Healthcare Subsectors & Key Players

The Healthcare sector is comprised of many sub-segments. The three key sub-industries that make up the backbone of this sector include:

Biotechnology: Biotechnology applies biology and biochemistry knowledge to technical processes or products. Biotechnology focuses on the development and production of enzymes, proteins, antibodies and other active substances for medical and other purposes. Biopharmaceutical products are usually produced in a bioreactor with the help of micro-organisms. Today, they play a very important role in the treatment of many diseases. These are often large molecule compounds for the treatment of cancer and other serious diseases. Key players in this sub-segment include Regeneron Pharmaceuticals, United Therapeutics Corp, and Incyte.

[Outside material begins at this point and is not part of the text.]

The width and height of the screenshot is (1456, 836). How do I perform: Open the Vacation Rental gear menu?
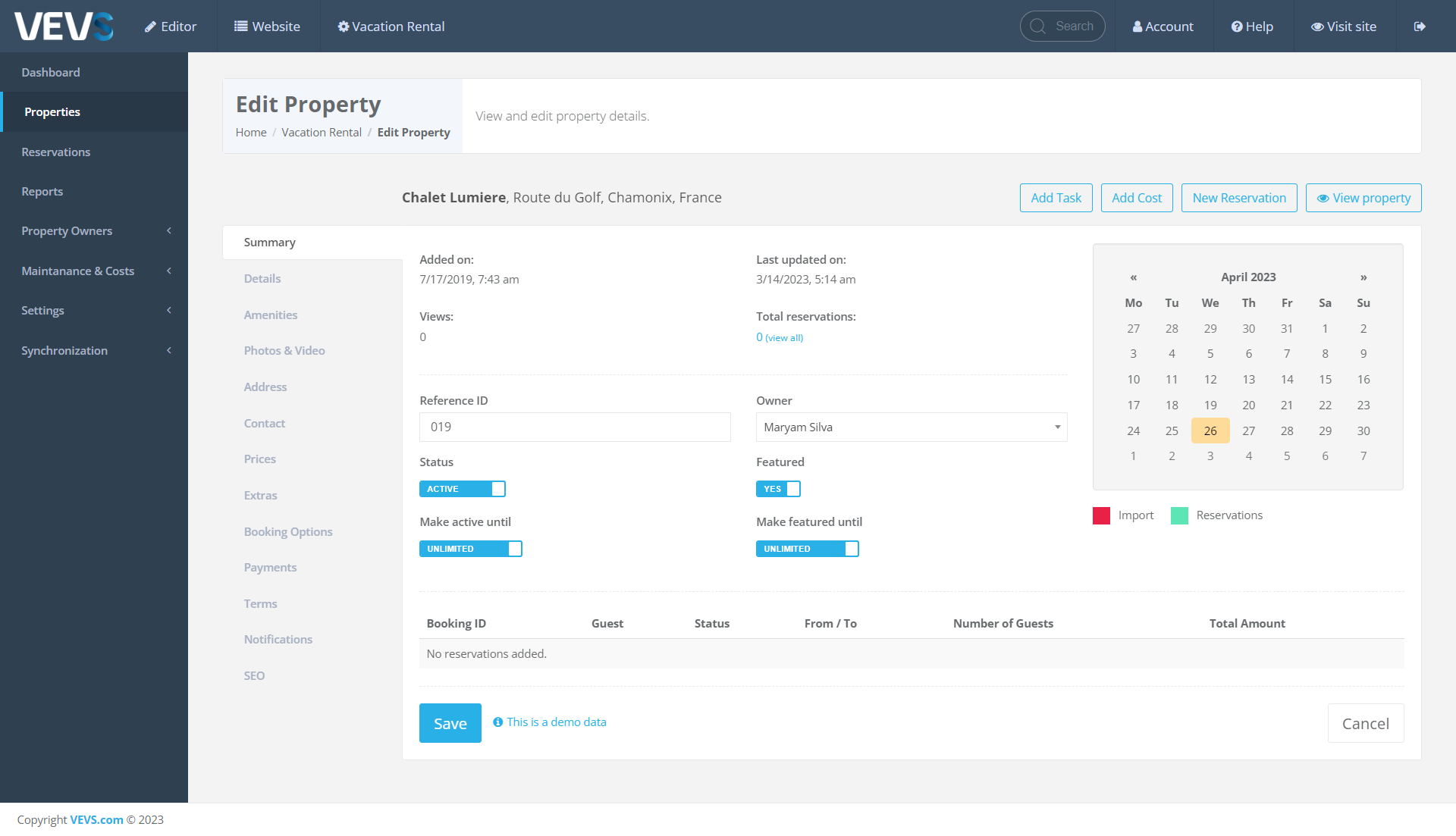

Pharmaceuticals: This includes companies active in the research, development, production, and marketing of active pharmaceutical ingredients. Pharmaceuticals eliminate the need for invasive care services. They are subject to a variety of laws and regulations regarding patenting, testing, and ensuring the safety and efficacy of drugs. Leading pharmaceutical companies include Johnson & Johnson, Pfizer, Novartis, Roche, etc.

Medical Technology & Diagnostics: Medical technology combines the technical knowledge from engineering with the medical expertise of doctors. The aim is to detect, prevent, monitor, treat, or alleviate injuries or disabilities. Medtech includes systems for the administration of drugs, cardiovascular equipment, orthopaedic devices and implants, and also operating materials, such as safety pins and syringes. Diagnostics comprises the various methods of medical and therapeutic diagnosis. Companies active in diagnostics develop new or improve existing diagnostic techniques. Medtronic, Abbot Laboratories, and Philips are all examples of key players in this space.